Skipping all pictures, please restate word for word the lines from the one that contains "Where should I click to: Click the XL" through the last line of the entries.

*DATA RECORDS*
.....
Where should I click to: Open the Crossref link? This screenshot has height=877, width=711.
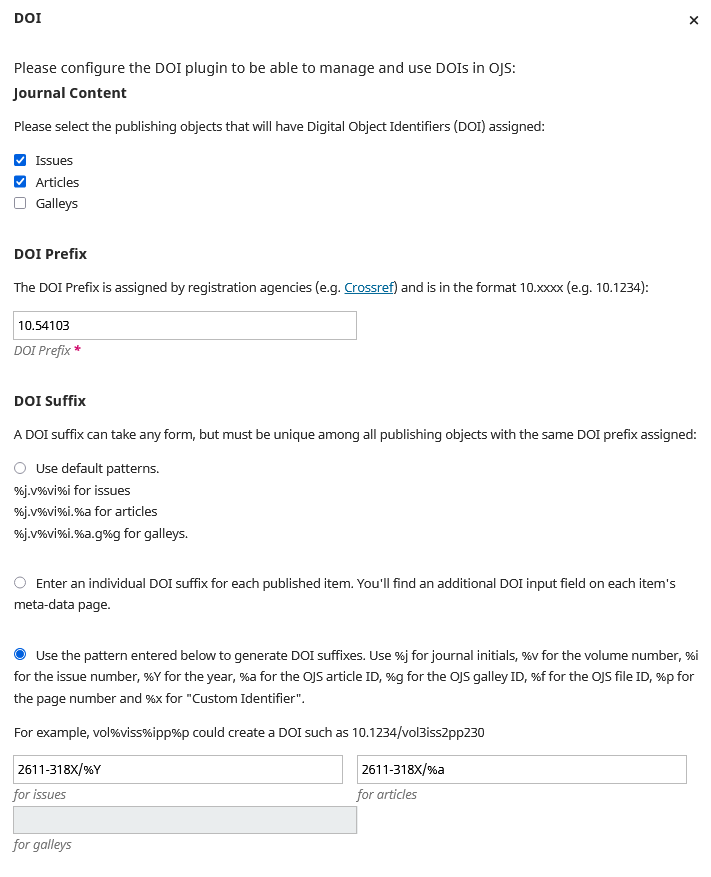(370, 287)
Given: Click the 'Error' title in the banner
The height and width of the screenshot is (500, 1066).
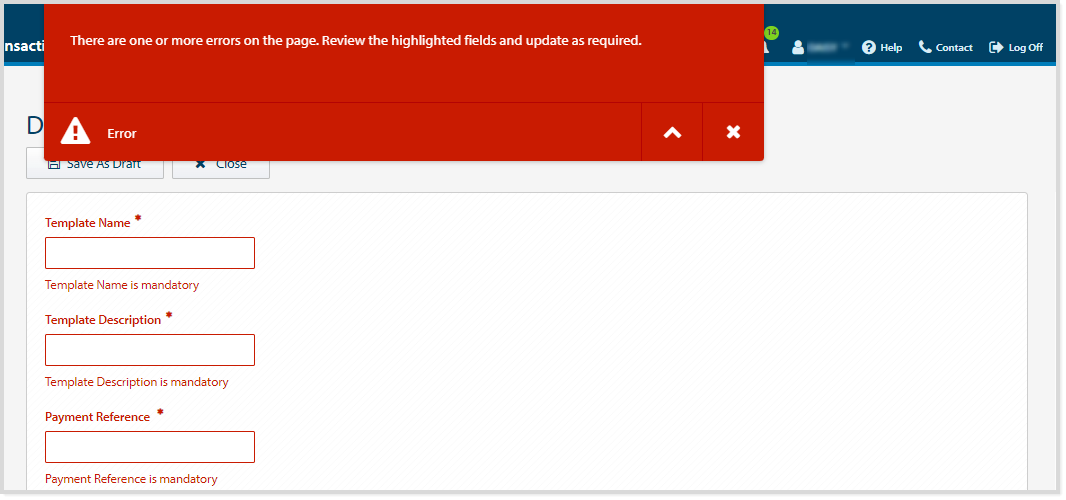Looking at the screenshot, I should (122, 133).
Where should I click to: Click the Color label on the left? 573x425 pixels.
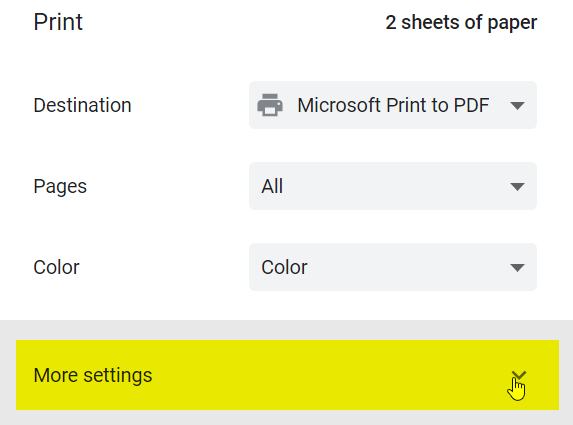point(56,267)
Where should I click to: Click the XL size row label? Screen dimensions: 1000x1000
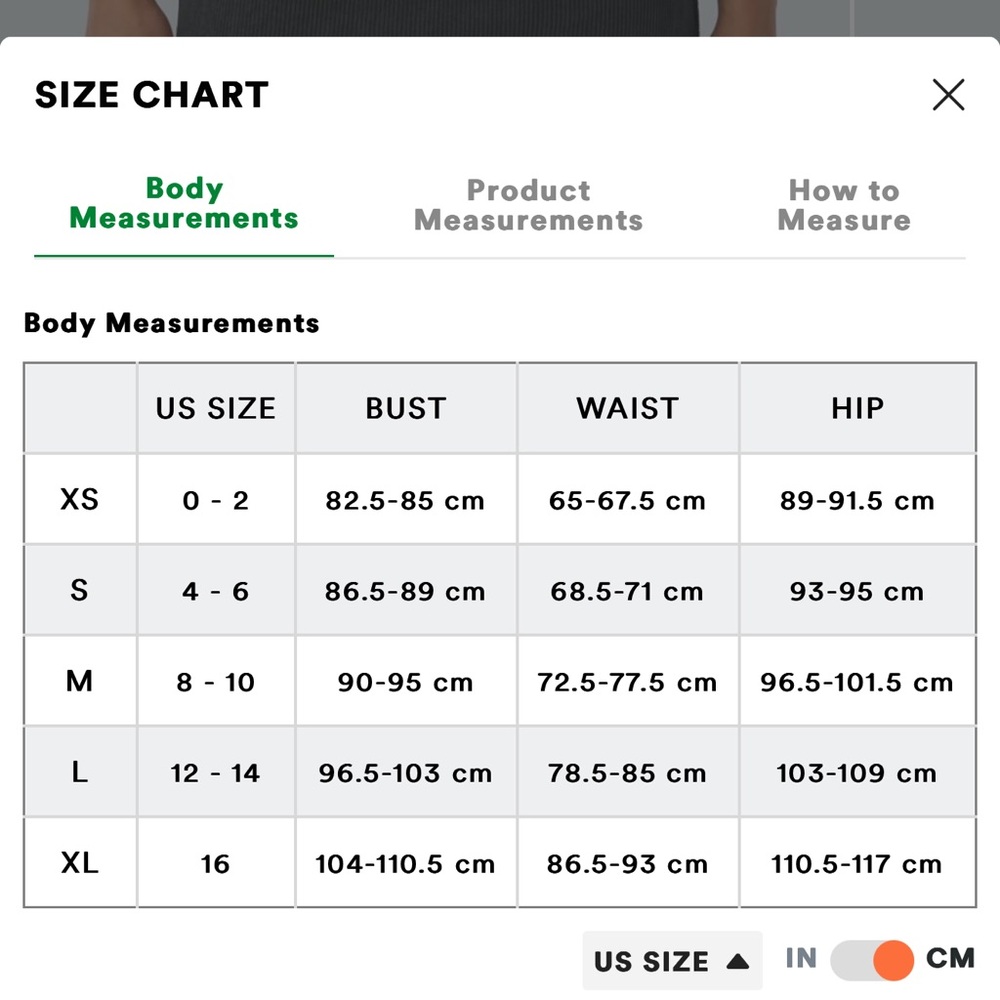coord(80,862)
.....
*FINISHED EXERCISE*
Where should I click to: Click the XL size row label? Screen dimensions: 1000x1000
coord(80,862)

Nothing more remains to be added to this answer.